▶ **REQUIRED ACTIONS**
**A.** In the news item about Vanderbilt's Mellon-funded humanities partnership, rewrite the paragraph beginning "The second phase of the Mellon Partners" as a short bulleted list that keeps its main facts.
**B.** Name every partner school that the news item about Vanderbilt's humanities partnership lists for the project's second phase.
**C.** Write the next part of the news item about Vanderbilt's Mellon-funded humanities partnership, continuing after its final sentence.

▶ **TEXT SEGMENT**
........

Vanderbilt’s Mellon-funded humanities partnership expands

Under the Mellon Partners renewal grant, a new fellowship affiliated with the Center for Digital Humanities will organize events there to bring together the humanities fellows across four schools. (Steve Green/Vanderbilt)

Vanderbilt University’s efforts to strengthen humanities education through an ongoing partnership with three diverse schools will expand to Fisk University in August 2018, thanks to a $1.93 million renewal grant from the Andrew W. Mellon Foundation.

The second phase of the Mellon Partners for Humanities Education project will support Vanderbilt postdoctoral fellowships in the humanities and the humanistic social sciences during the next four years at four partner schools: Berea College, Fisk University, Tennessee State University and Tougaloo College.

........

▶ **DATA LINES**
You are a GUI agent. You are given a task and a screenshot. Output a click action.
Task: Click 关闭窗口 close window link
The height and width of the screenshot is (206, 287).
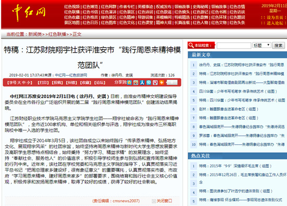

........

▶ **RESPONSES TO THE EXERCISE**
**A.**
- Project: second phase of the Mellon Partners for Humanities Education
- Supports: Vanderbilt postdoctoral fellowships in the humanities and the humanistic social sciences
- Duration: the next four years
- Partner schools: Berea College, Fisk University, Tennessee State University and Tougaloo College

**B.**
- Berea College
- Fisk University
- Tennessee State University
- Tougaloo College

**C.**
“The Mellon Partners for Humanities Education initiative is a crucial component of Vanderbilt’s strategic efforts to improve graduate doctoral outcomes in the humanities,” said Susan R. Wente, provost and vice chancellor for academic affairs. “We are grateful for the generous support of the Mellon Foundation to continue this innovative partnership, which prepares our recent graduates in the humanities for teaching at diverse types of institutions while helping their students benefit from the contributions of Vanderbilt’s new Ph.D.’s.”

The project began in 2013 when the Mellon Foundation awarded a $1.475 million grant to Vanderbilt and its partner schools. The successful grant renewal in 2017 was led by Lauren Benton, former dean of the College of Arts and Science and the Nelson O. Tyrone, Jr. Professor of History.

The renewal grant funds a total of 12 Vanderbilt postdoctoral positions—each two years in length—at the four partner schools from 2018 through 2022. Postdoctoral fellows will be expected to teach two courses a year and to engage in an assignment or project at the host institution equivalent in effort to teaching a third course. Offerings can be in the digital and public humanities. Postdoctoral fellows also will be awarded research funds.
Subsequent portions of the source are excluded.